___ Raw data ___

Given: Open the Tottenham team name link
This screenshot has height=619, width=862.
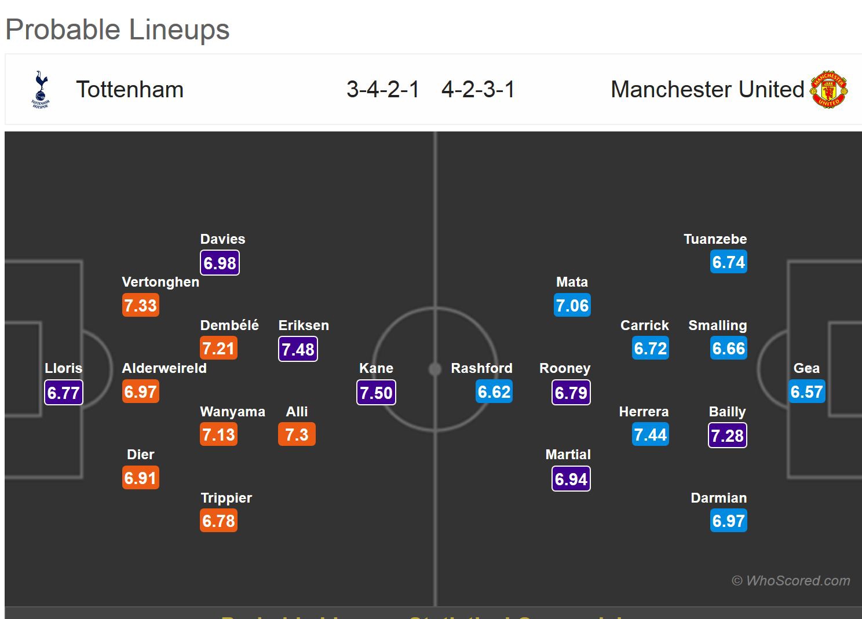Looking at the screenshot, I should coord(130,90).
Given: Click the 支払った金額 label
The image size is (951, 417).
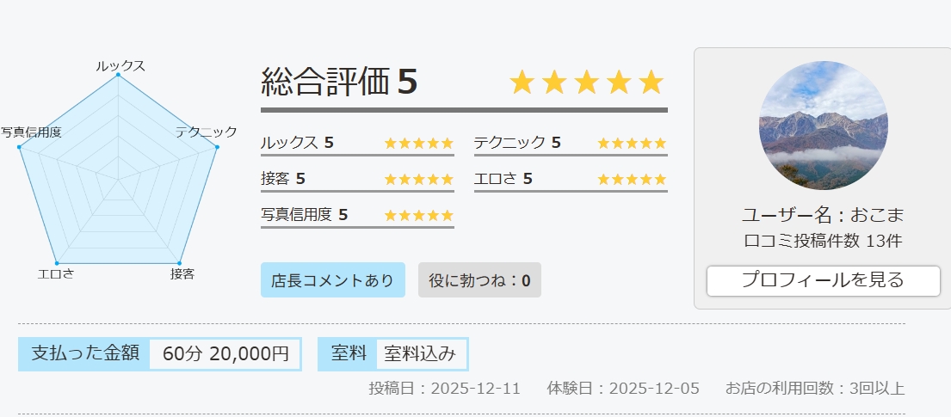Looking at the screenshot, I should (84, 353).
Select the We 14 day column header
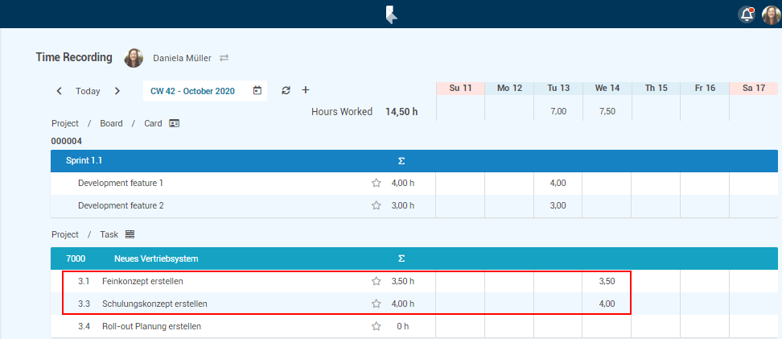The width and height of the screenshot is (782, 339). 607,88
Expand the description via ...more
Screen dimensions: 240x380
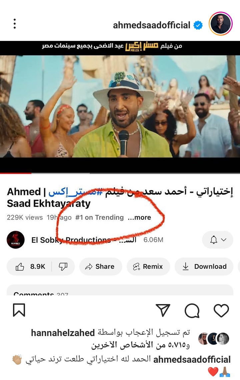tap(140, 217)
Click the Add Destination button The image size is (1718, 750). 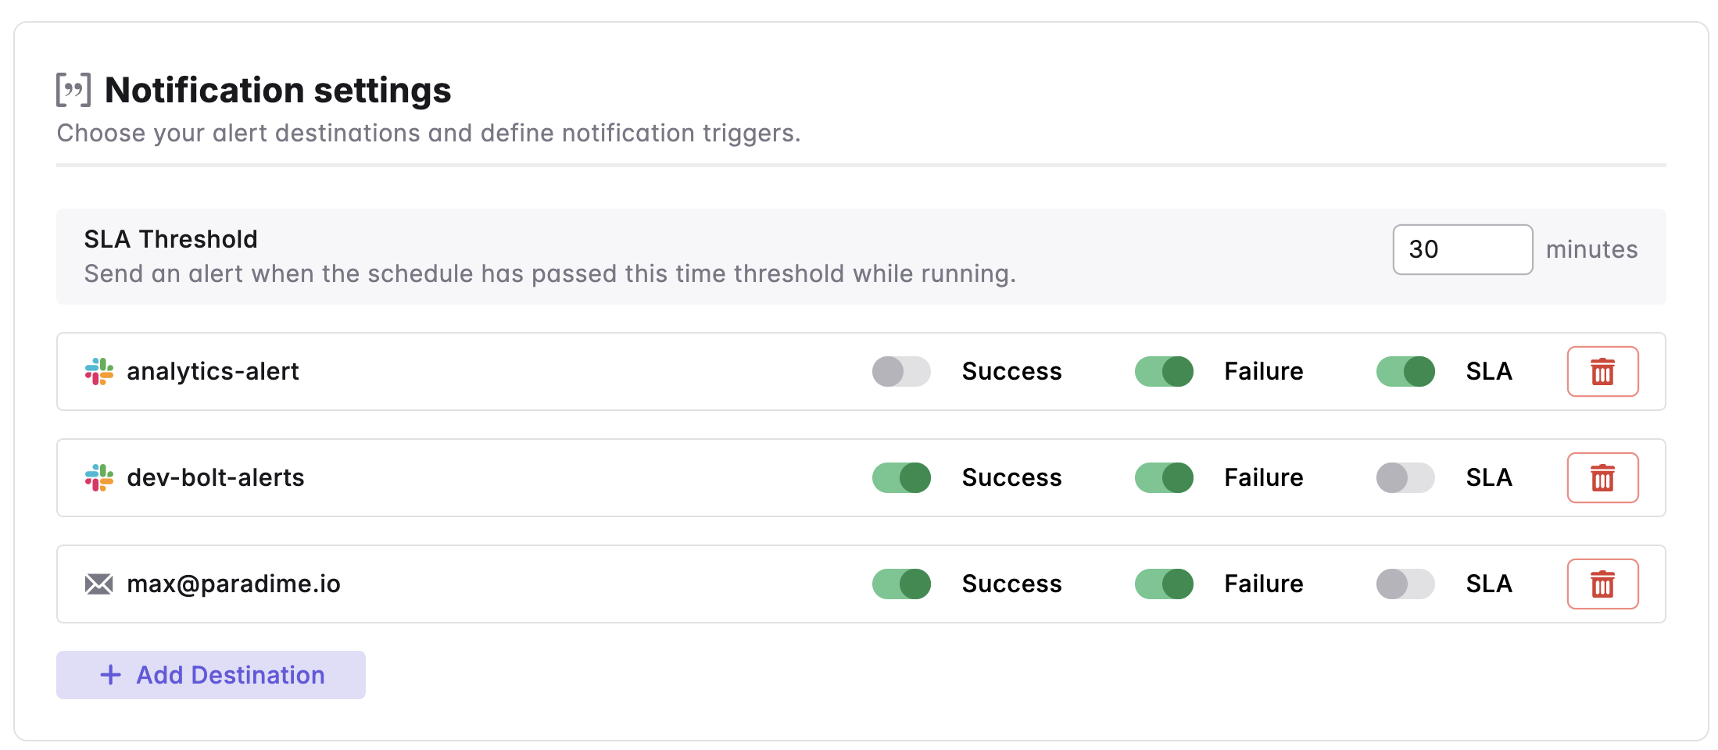211,675
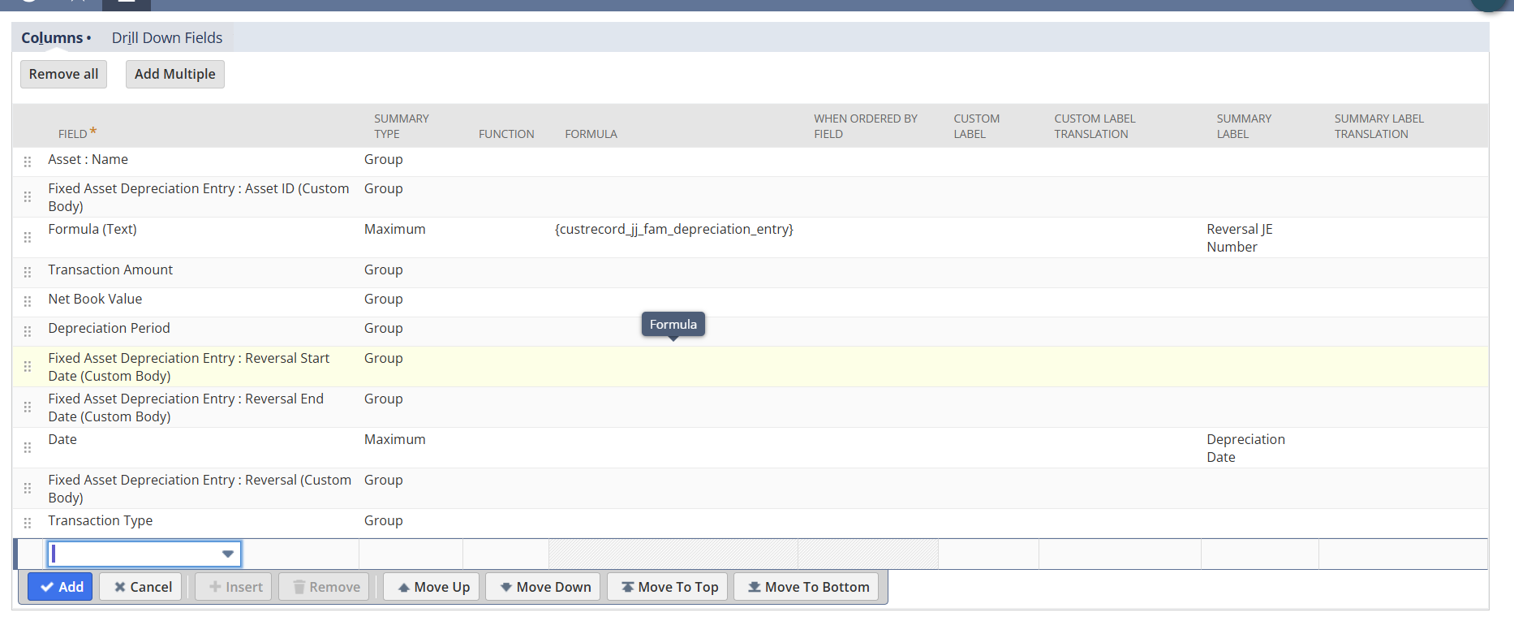Click drag handle for Reversal Start Date row
Viewport: 1514px width, 621px height.
coord(28,366)
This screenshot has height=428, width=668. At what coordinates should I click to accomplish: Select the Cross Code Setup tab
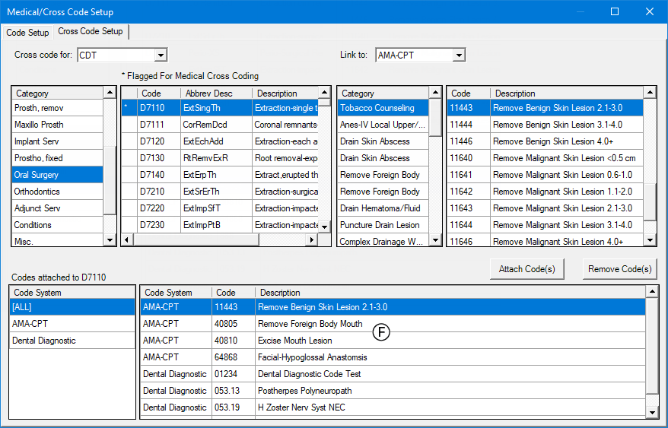click(90, 32)
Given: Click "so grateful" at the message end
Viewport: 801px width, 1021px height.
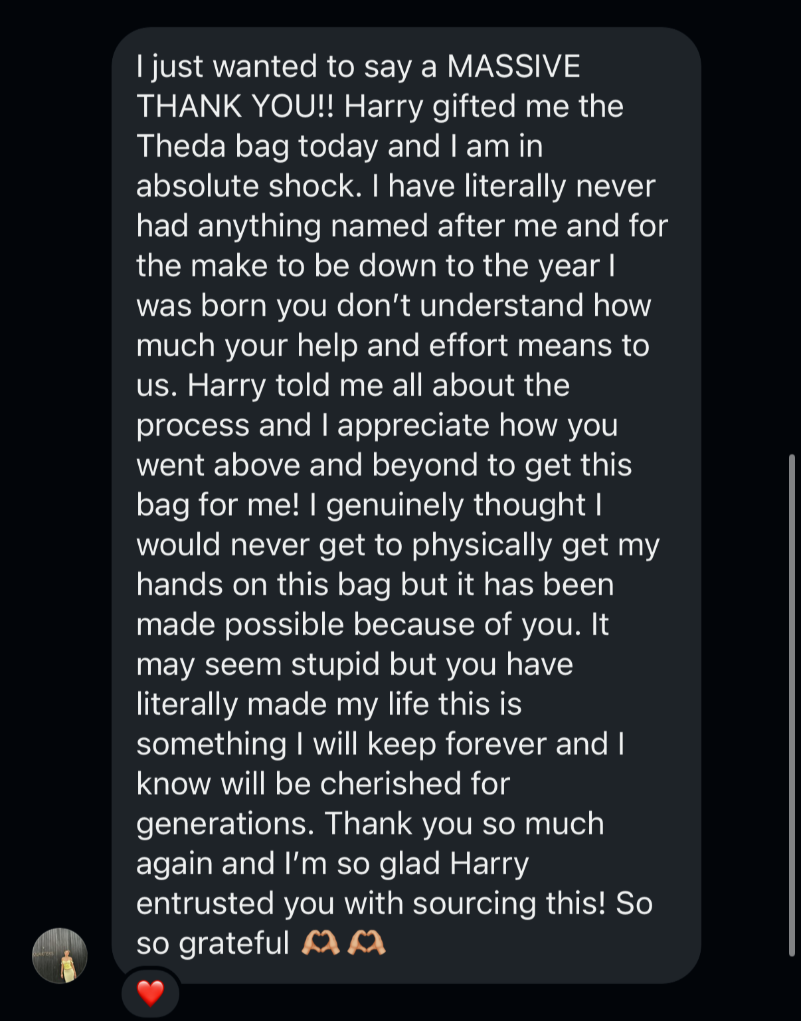Looking at the screenshot, I should [213, 943].
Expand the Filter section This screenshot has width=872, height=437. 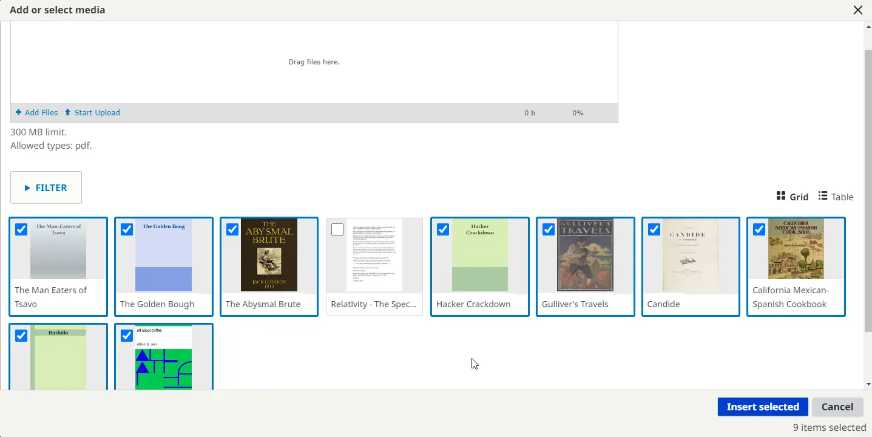coord(46,188)
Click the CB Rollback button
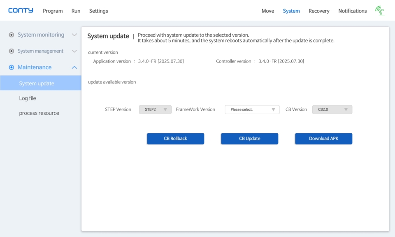This screenshot has width=395, height=237. point(176,139)
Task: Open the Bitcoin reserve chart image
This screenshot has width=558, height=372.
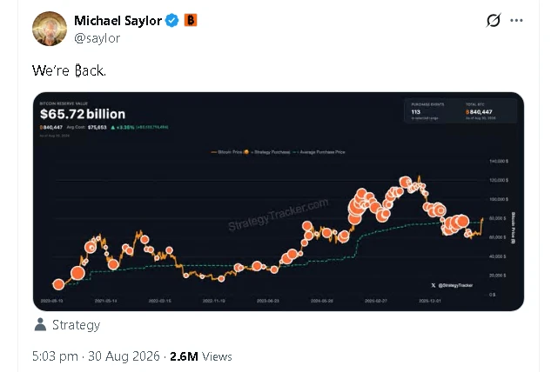Action: (279, 202)
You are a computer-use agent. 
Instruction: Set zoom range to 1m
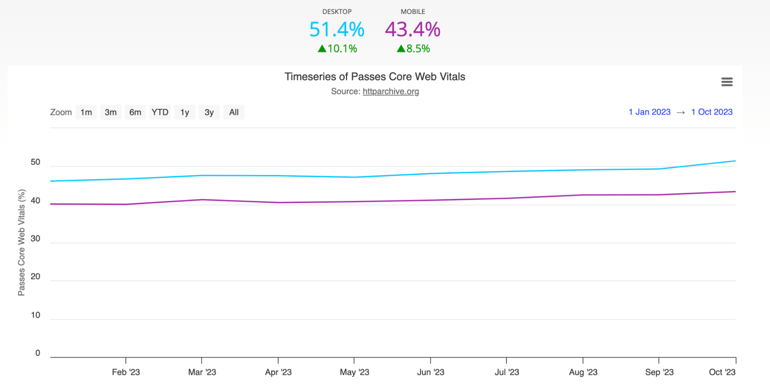pyautogui.click(x=86, y=112)
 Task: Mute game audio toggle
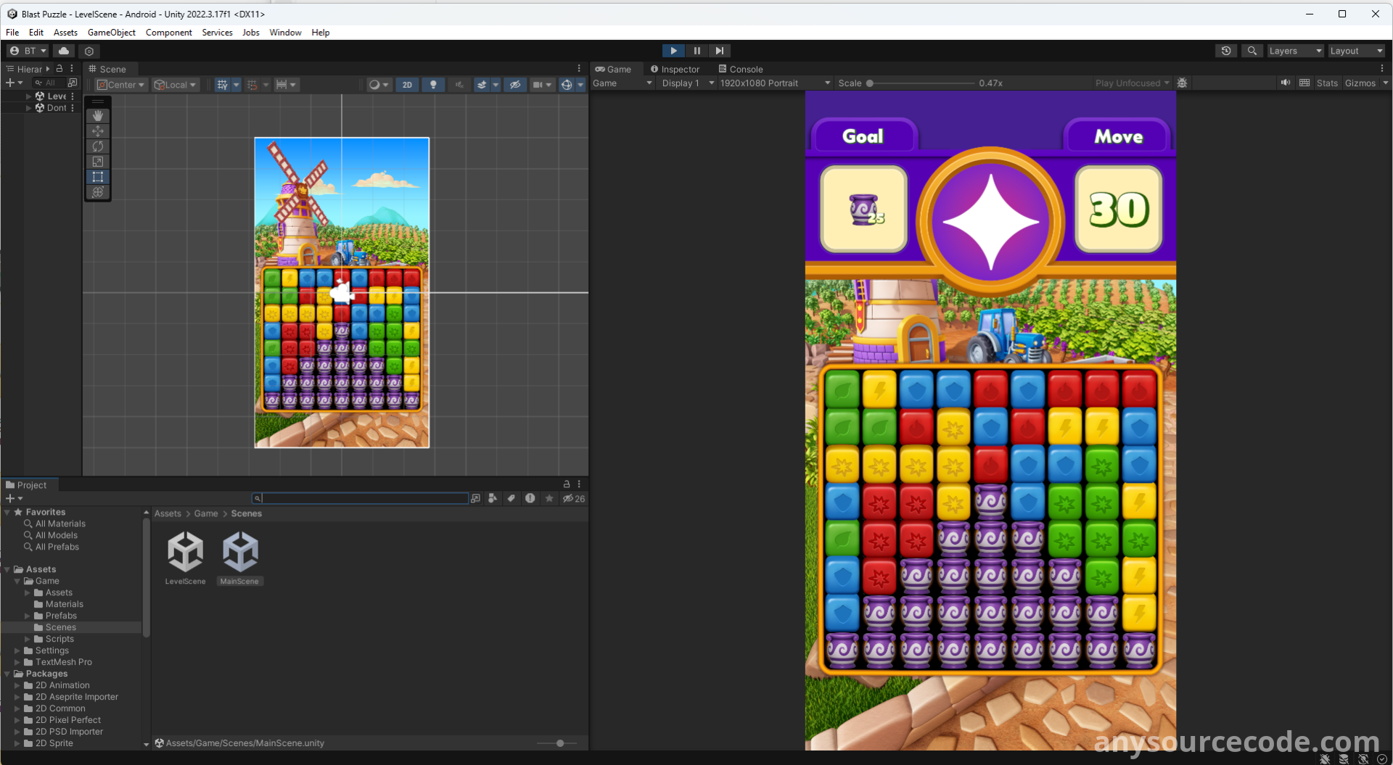[1286, 83]
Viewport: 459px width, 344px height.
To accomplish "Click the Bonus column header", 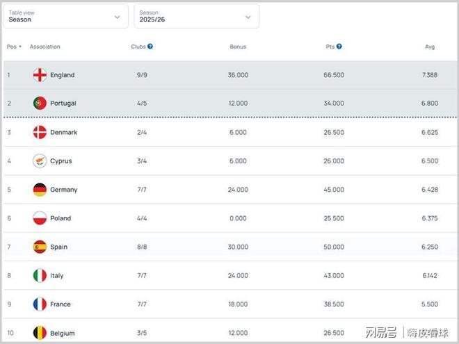I will (238, 47).
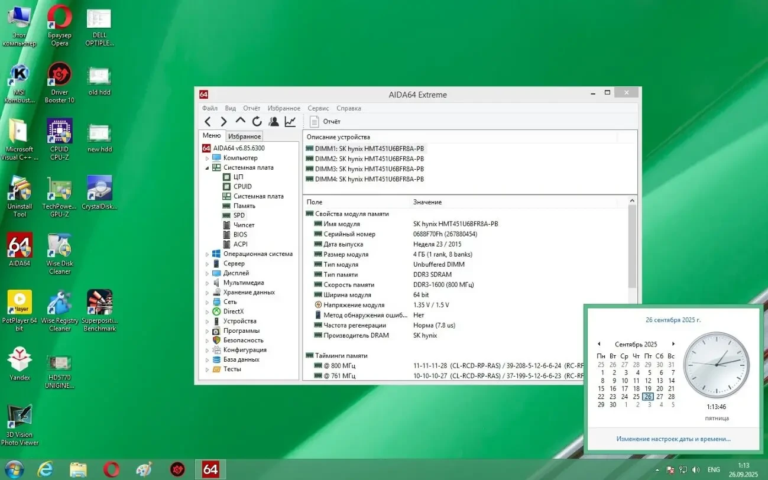Open the Сервис menu

[318, 108]
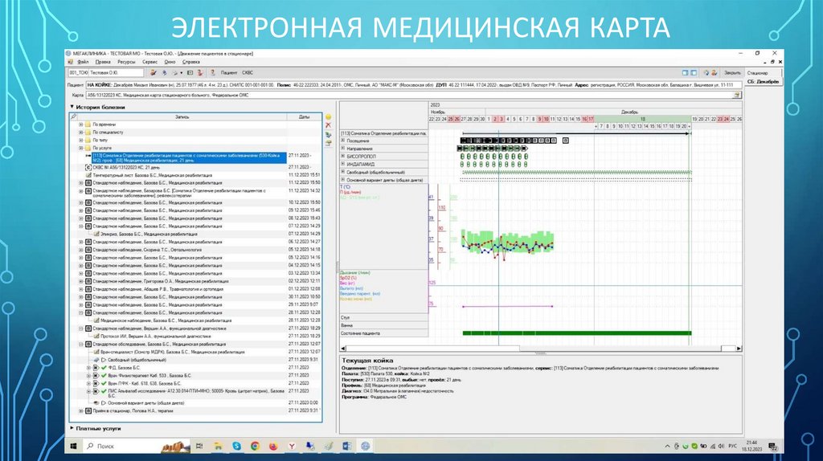Click the yellow smiley icon beside the records list
This screenshot has width=823, height=461.
(328, 117)
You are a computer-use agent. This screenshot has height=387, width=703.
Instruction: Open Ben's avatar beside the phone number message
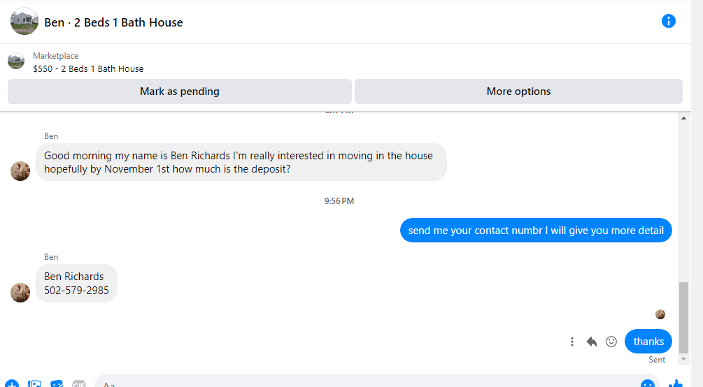[20, 293]
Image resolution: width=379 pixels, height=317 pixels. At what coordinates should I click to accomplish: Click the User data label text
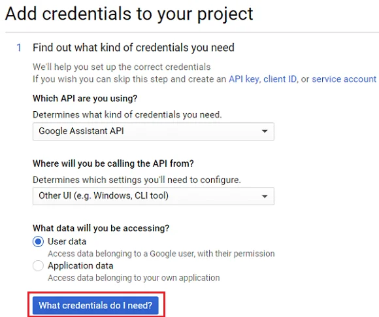[x=67, y=241]
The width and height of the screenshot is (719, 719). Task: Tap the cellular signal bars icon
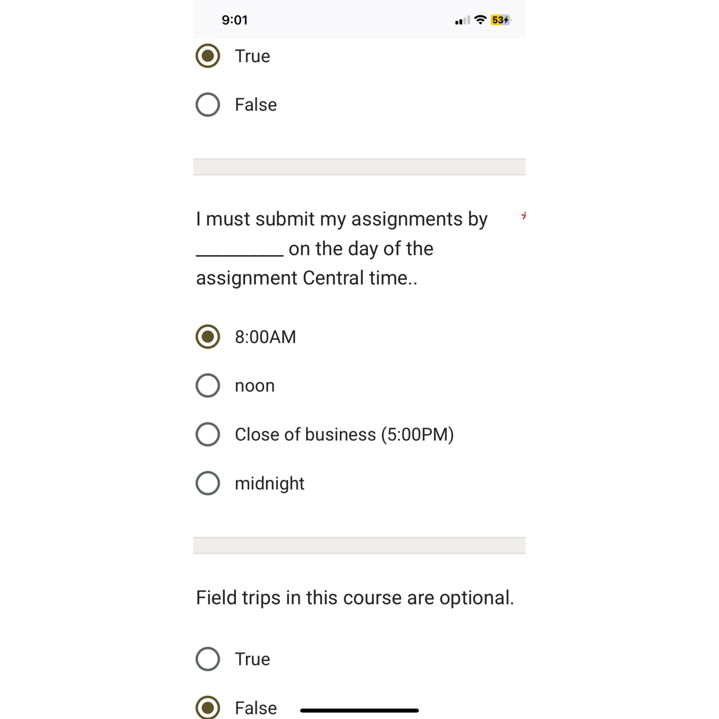[x=463, y=20]
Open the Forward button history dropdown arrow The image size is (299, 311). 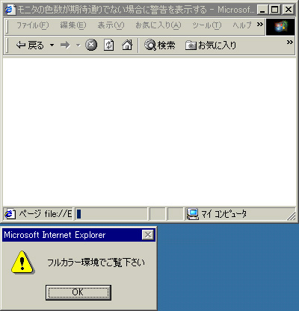coord(78,45)
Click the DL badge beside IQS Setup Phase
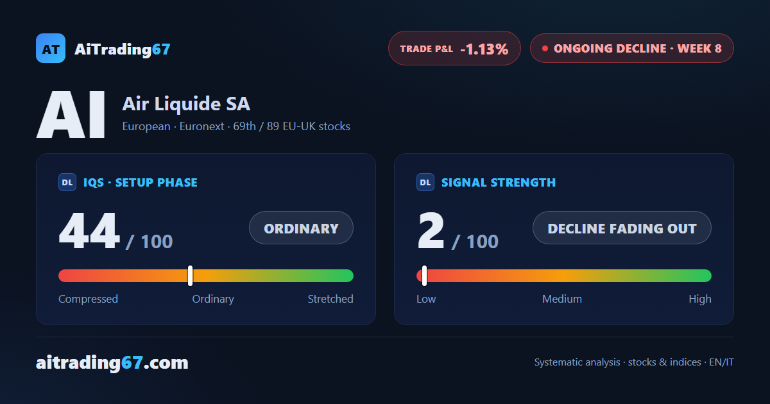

___

Brief: Every line in the records above that contains the word "computer" should be copied out.

Task result:
You are a computer-use agent. 
You are a computer-use agent. This screenshot has height=387, width=703.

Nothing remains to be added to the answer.